Carri armati schierati, muri di cemento armato rimossi e i cannoni che tuonano verso i villaggi oltre confine. Il governo di Ankara sembra intenzionato ad andare in guerra, come annunciato dal ministro della difesa Nurettin Canikli: al via un’operazione militare per strappare il controllo del cantone di Afrin, enclave a maggioranza curda nel nord-ovest della Siria.

«L’OPERAZIONE è de-facto cominciata, siamo a un punto di non ritorno» ha chiosato il ministro. Pronti 5.000 miliziani dell’Esercito libero siriano (Fsa), sostenuti da due brigate delle forze speciali turche guidate dal generale Metin Temel. L’esercito turco continua il bombardamento con gli howitzer, ma ancora non ha mosso un passo in territorio siriano. Fanno eccezione le posizioni fortificate costruite a sud di Afrin, nella regione di Idlib, come parte del piano concordato con Russia, Iran e Siria per la realizzazione di zone cuscinetto. Oggi queste posizioni potrebbero diventare parte della tenaglia che i turchi intendono operare, con truppe in ingresso da Azaz a est, roccaforte Fsa, e da Reyhanli a ovest, provincia turca di Hatay.
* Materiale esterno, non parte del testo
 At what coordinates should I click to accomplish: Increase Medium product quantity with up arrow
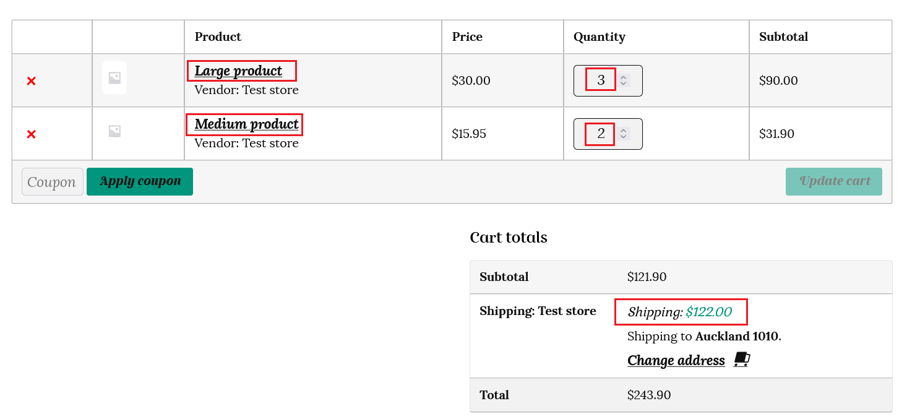click(x=624, y=131)
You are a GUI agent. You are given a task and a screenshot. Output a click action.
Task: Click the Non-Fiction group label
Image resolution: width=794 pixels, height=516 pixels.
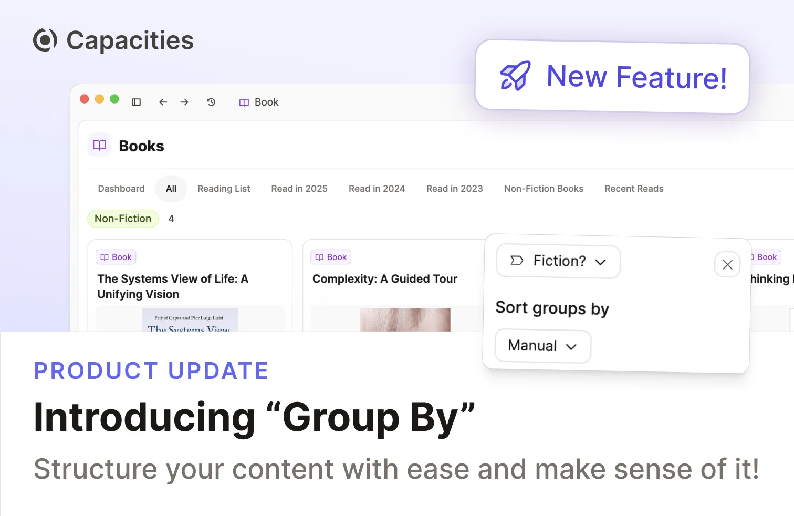click(123, 219)
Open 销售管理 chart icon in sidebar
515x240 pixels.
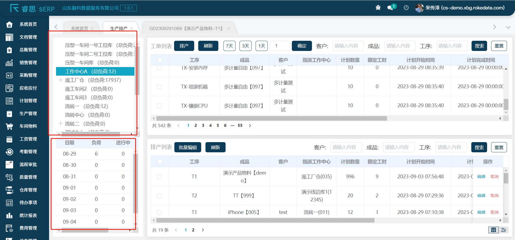[x=9, y=63]

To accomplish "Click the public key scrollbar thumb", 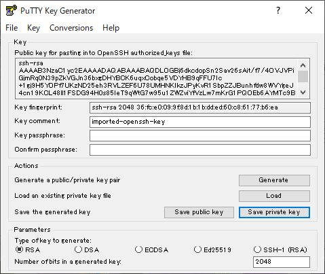I will tap(303, 76).
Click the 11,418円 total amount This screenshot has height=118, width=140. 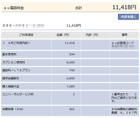click(x=124, y=7)
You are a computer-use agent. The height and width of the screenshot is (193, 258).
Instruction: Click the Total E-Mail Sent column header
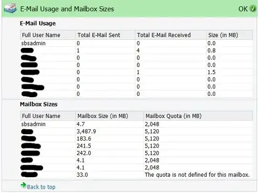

NEL 2016 l’Operazione Scudo dell’Eufrate aveva preso di mira territori dello Stato Islamico e impedito l’unificazione dei cantoni curdi di Koban e Afrin presidiati dalle Sdf, le milizie sostenute dall’America e composte principalmente dalle Ypg, i soldati della rivoluzione curda della Rojava. L’operazione si era conclusa con la costosa presa di Al-Bab, dove l’Is aveva opposto strenua resistenza e causato ingenti perdite. Da mesi la Turchia si prepara a una nuova guerra ad Afrin e lancia strali contro le milizie Sdf, accusate di terrorismo per via dei legami tra Ypg e Pkk. Secondo un comandante Fsa, l’inizio delle operazioni potrebbe essere imminente e previsto a partire alle 7 di oggi, se le condizioni meteo miglioreranno e se non cambierà nulla sulla scena internazionale.
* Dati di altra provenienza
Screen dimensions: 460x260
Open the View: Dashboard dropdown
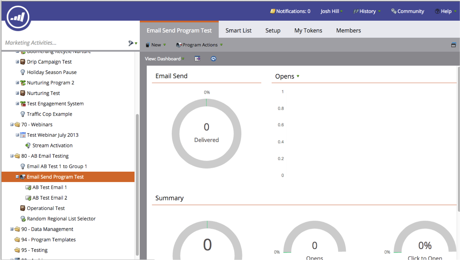tap(164, 59)
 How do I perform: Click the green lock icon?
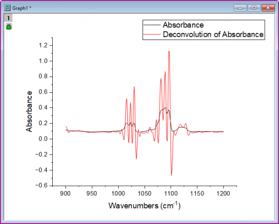click(x=9, y=26)
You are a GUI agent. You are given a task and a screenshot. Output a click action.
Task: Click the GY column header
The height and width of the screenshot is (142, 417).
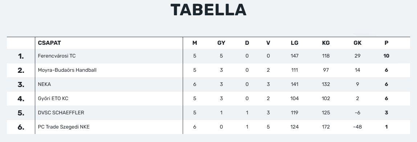(221, 43)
AFRIN È UNA REGIONE dalla geografia aspra, una delle poche aree della Siria risparmiate dalla guerra perché il tessuto agricolo, industriale e commerciale si è rivelato autosufficiente per l’economia di guerra. L’afflusso di rifugiati ha raddoppiato la popolazione: nuove bocche da sfamare, ma anche braccia per combattere. Ma Afrin è isolata dalle altre zone controllate dalle Sdf: più difficile da difendere contro un attacco su larga scala come quello a cui la Turchia si appresta. La vita di centinaia di migliaia di persone è minacciata dall’intervento turco.

LA PRESENZA di personale militare russo, tra cui un generale, nella base militare di Kafr Jannah, incuneata tra Fsa e Sdf, rappresentava una garanzia di difesa per Afrin. Ieri alcune agenzie hanno riportato il ritiro delle truppe russe verso Aleppo, ma la notizia è stata smentita da fonti siriane e curde e soprattutto da Lavrov nella serata di ieri. Russia a cui la Turchia chiederà fino all’ultimo il proprio benestare, importante perché Mosca controlla sia i cieli siriani, necessari per dare supporto aereo all’operazione, sia il guinzaglio del governo di Damasco.

LE MINACCE del viceministro degli esteri siriano Faisal Meqdad di abbattere i caccia turchi non si concretizzeranno senza l’ok russo, che dallo stallo in corso spera, forse, di strappare concessioni territoriale alle Sdf che controllano il nord del paese. Per ammorbidire la linea di Putin, il Comandante delle forze armate turche Hulusi Akar e il capo dei servizi segreti Hakan Fidan sono volati ieri a Mosca per un incontro che ambo le parti hanno definito proficuo, ma senza rivelare dettagli su eventuali accordi raggiunti.

INTANTO GLI USA cercano riparo attraverso la portavoce del dipartimento di stato Heather Nauert, che ha rinnovato alla Turchia la richiesta di non intervento. I piani americani di costituzione di una forza di confine di 30.000 effettivi in Rojava hanno provocato l’ira turca e convinto Ankara a mettere in moto la macchina militare. A poco sono valse le smentite successive, se non a generare ancor più confusione e risentimento verso Washington. Erdogan cerca di intimidire gli Usa minacciando la stabilità dei progetti americani in Siria e lo fa prendendo di mira Afrin e la sua rivoluzione.